> _Directions_: Could you copy out all of the material below word for word, changing nothing?

> _Entries supplied_:
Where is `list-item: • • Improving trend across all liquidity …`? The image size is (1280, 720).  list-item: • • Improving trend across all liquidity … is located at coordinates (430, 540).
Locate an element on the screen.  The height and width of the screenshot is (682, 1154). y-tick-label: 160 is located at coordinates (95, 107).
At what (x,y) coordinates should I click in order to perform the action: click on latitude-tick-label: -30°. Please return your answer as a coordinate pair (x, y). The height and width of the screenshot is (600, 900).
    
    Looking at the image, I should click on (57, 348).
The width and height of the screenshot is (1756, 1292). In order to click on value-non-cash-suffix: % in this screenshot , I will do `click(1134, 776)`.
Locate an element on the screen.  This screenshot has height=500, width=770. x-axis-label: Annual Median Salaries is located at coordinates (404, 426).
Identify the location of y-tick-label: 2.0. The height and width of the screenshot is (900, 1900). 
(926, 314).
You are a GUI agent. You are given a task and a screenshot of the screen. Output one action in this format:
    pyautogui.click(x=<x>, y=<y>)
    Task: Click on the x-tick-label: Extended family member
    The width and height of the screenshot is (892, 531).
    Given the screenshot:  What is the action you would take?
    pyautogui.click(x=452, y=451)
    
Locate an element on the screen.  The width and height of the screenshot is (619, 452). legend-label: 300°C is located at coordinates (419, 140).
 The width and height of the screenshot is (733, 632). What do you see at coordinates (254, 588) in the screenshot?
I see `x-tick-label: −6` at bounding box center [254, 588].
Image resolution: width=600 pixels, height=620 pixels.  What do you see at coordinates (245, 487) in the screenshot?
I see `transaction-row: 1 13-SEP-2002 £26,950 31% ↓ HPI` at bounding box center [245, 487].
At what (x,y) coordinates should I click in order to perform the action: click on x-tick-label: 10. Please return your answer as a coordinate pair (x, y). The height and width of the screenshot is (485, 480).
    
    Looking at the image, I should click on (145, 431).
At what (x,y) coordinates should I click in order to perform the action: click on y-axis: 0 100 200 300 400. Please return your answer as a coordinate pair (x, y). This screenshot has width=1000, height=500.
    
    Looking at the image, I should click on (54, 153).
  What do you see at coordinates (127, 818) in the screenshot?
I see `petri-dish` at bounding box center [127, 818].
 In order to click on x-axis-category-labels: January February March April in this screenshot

> _Answer below_:
Where is `list-item: • • Improving trend across all liquidity …`? The image size is (1280, 720).  list-item: • • Improving trend across all liquidity … is located at coordinates (430, 540).
Locate an element on the screen.  The height and width of the screenshot is (682, 1154). y-tick-label: 160 is located at coordinates (95, 107).
At what (x,y) coordinates should I click in order to perform the action: click on latitude-tick-label: -30°. Please return your answer as a coordinate pair (x, y). The height and width of the screenshot is (600, 900).
    
    Looking at the image, I should click on (57, 348).
The width and height of the screenshot is (1756, 1292). In order to click on value-non-cash-suffix: % in this screenshot , I will do `click(1134, 776)`.
Locate an element on the screen.  This screenshot has height=500, width=770. x-axis-label: Annual Median Salaries is located at coordinates (404, 426).
Identify the location of y-tick-label: 2.0. The height and width of the screenshot is (900, 1900). 
(926, 314).
You are a GUI agent. You are given a task and a screenshot of the screen. Output one action in this format:
    pyautogui.click(x=<x>, y=<y>)
    Task: Click on the x-tick-label: Extended family member
    The width and height of the screenshot is (892, 531).
    Given the screenshot:  What is the action you would take?
    pyautogui.click(x=452, y=451)
    
Locate an element on the screen.  The width and height of the screenshot is (619, 452). legend-label: 300°C is located at coordinates (419, 140).
 The width and height of the screenshot is (733, 632). What do you see at coordinates (254, 588) in the screenshot?
I see `x-tick-label: −6` at bounding box center [254, 588].
Image resolution: width=600 pixels, height=620 pixels.  What do you see at coordinates (245, 487) in the screenshot?
I see `transaction-row: 1 13-SEP-2002 £26,950 31% ↓ HPI` at bounding box center [245, 487].
At what (x,y) coordinates should I click in order to perform the action: click on x-tick-label: 10. Please return your answer as a coordinate pair (x, y). The height and width of the screenshot is (485, 480).
    
    Looking at the image, I should click on (145, 431).
At what (x,y) coordinates should I click in order to perform the action: click on y-axis: 0 100 200 300 400. Please return your answer as a coordinate pair (x, y). This screenshot has width=1000, height=500.
    
    Looking at the image, I should click on (54, 153).
  What do you see at coordinates (127, 818) in the screenshot?
I see `petri-dish` at bounding box center [127, 818].
 In order to click on x-axis-category-labels: January February March April in this screenshot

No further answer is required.